Dans ce communiqué, le Conseil des ministres a recommandé de mettre en place une commission qui va proposer une stratégie de redynamisation du secteur de l’éducation avec la participation du secteur privé dans la construction et l’exploitation des internats et homes universitaires. Il a également été recommandé d’intégrer la majoration du prêt-bourse dans le budget 2024/2025.

Espoir et scepticisme

La mesure a été accueillie positivement par certains concernés tout en laissant nourrir du scepticisme chez d’autres.
Certains étudiants rencontrés apprécient en effet positivement la mesure du gouvernement de l’augmentation du prêt-bourse. Ils disent qu’il y aura une amélioration de leurs conditions de vie.

« Nous avons bien accueilli cette information parce que les conditions de vie dans lesquelles nous vivons actuellement sont déplorables. Nous espérons que la vie va changer. La restauration ici dans la ville de Bujumbura est chère. Nous éprouvons des difficultés pour nous restaurer et pour dormir. Nous remercions l’Etat d’avoir pensé à nous », disent-ils.

Ils évoquent l’insuffisance du prêt-bourse qui leur est accordé. Au regard de la cherté de la vie, déplorent-ils, la somme perçue à la fin de chaque mois ne leur permet pas de couvrir leurs besoins.

« Le prêt-bourse qu’on nous donne ne suffit pas. Et entretemps, les prix des denrées alimentaires ont augmenté.
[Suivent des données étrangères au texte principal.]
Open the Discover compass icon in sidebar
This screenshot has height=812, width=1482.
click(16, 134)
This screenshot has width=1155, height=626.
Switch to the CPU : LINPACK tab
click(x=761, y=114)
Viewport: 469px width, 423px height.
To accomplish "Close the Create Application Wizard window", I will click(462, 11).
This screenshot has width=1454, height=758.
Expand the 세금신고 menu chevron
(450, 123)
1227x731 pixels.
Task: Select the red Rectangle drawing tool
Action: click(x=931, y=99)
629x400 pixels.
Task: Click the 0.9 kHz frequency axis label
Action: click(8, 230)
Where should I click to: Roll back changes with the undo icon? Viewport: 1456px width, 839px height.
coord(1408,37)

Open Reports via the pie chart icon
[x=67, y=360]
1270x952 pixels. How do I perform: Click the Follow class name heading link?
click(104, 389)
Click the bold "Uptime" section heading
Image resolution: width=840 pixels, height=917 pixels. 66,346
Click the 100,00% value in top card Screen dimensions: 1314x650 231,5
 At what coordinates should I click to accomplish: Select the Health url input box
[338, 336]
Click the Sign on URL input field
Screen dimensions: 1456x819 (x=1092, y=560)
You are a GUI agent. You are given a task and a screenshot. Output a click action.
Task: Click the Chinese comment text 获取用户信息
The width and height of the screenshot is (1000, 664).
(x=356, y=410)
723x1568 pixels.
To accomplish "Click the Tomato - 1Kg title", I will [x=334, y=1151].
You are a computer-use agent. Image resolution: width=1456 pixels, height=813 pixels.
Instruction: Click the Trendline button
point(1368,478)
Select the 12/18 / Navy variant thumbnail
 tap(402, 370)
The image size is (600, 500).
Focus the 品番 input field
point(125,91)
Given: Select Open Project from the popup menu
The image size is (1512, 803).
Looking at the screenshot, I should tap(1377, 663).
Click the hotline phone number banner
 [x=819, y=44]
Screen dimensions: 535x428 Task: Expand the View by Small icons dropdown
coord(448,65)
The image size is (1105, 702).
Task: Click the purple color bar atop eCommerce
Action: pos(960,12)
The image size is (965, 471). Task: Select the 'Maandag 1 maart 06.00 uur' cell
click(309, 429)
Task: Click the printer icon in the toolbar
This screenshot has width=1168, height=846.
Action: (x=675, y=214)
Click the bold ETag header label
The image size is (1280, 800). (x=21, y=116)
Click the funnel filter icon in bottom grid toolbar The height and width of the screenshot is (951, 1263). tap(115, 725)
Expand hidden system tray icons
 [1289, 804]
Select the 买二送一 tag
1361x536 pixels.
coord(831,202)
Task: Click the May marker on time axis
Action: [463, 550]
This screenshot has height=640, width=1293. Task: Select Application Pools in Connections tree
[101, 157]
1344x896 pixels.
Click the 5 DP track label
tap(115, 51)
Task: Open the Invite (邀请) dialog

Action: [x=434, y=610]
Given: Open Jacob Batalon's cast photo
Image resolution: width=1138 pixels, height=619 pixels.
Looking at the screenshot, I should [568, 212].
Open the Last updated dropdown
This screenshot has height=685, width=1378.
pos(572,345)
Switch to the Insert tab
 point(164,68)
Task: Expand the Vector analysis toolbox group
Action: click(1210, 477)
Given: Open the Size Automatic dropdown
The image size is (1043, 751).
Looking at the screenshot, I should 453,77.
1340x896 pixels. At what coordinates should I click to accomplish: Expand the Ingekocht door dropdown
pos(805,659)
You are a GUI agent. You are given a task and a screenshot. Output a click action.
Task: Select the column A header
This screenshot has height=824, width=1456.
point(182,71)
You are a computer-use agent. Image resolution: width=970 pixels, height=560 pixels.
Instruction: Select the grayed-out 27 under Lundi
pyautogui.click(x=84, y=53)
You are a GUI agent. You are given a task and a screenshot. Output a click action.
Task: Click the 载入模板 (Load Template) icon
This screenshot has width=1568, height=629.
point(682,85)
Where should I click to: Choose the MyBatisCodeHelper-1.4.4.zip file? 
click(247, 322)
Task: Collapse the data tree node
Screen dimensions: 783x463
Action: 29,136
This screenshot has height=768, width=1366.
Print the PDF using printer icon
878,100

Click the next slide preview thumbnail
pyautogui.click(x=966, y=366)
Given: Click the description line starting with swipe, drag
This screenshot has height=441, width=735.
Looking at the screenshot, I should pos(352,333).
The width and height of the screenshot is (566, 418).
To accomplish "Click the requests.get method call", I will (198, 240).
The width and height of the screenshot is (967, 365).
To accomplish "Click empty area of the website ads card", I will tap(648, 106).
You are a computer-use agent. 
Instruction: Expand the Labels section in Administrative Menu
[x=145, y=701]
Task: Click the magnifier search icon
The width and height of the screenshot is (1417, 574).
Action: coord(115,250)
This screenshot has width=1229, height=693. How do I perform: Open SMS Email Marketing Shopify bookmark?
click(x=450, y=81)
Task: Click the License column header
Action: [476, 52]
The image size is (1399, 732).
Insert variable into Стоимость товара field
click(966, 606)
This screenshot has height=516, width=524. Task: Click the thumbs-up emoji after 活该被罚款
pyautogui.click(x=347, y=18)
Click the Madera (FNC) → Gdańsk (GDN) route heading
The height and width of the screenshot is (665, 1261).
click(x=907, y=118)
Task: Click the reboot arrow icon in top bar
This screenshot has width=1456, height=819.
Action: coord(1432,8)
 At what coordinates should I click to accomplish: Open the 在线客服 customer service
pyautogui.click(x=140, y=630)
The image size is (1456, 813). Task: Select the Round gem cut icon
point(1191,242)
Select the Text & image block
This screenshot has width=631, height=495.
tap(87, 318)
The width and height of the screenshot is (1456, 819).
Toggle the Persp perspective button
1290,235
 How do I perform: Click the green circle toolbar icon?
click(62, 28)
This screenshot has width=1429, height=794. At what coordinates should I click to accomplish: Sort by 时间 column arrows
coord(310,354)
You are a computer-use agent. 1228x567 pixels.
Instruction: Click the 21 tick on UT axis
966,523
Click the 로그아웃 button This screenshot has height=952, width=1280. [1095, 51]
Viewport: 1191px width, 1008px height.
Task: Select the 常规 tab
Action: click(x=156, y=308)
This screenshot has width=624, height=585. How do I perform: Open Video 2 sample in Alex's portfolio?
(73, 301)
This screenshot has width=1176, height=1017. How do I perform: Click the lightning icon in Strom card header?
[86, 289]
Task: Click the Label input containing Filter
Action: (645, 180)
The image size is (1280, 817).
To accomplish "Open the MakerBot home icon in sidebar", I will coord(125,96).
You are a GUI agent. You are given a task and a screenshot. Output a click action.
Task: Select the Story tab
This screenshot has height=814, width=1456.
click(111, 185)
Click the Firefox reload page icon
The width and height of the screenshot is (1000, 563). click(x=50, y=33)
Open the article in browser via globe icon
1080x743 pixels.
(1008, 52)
Les étudiants qui vivent à l’extérieur des campus souffrent énormément car en plus de la restauration, ils doivent payer le loyer »
D’autres étudiants restent sceptiques quant à la mise en application d’une telle mesure. Pour eux, la conjoncture économique n’est pas de nature à les rassurer. « Le gouvernement ne cesse d’annoncer des mesures salvatrices pour ses citoyens. Mais, malheureusement, la concrétisation dans les actes de telles mesures peine à se manifester ». Ils citent à titre d’exemple les promesses en rapport avec la situation des retraités, le dégel de annales et d’autres indemnités.

« Que l’Etat tienne sa parole. Ça serait une bonne chose pour nous. Mais, la crise économique dans laquelle le pays est plongée ne nous tranquillise pas », font-ils observer.

Les mêmes sceptiques fustigent les retards observés dans l’octroi du prêt-bourse. « Qu’il nous parvienne au moins à temps. Le retard dans l’octroi du prêt-bourse nous cause des ennuis. L’augmenter est une bonne chose, mais il faut qu’il soit octroyé à temps pour que nous puissions régler nos engagements à temps », demandent-ils.

Ces étudiants plaident aussi pour la réhabilitation et l’extension des homes universitaires vu le nombre sans cesse croissant des étudiants. A l’état actuel des choses, déplorent-ils, les homes sont délabrés et la plupart ne sont pas équipés.

Ils estiment que la suppression de la restauration des étudiants a eu des impacts négatifs sur la réussite académique avant d’espérer que la restauration et l’hébergement des étudiants, s’ils venaient de nouveau à être garantis dans les homes universitaires, ils pourront améliorer le taux de réussite.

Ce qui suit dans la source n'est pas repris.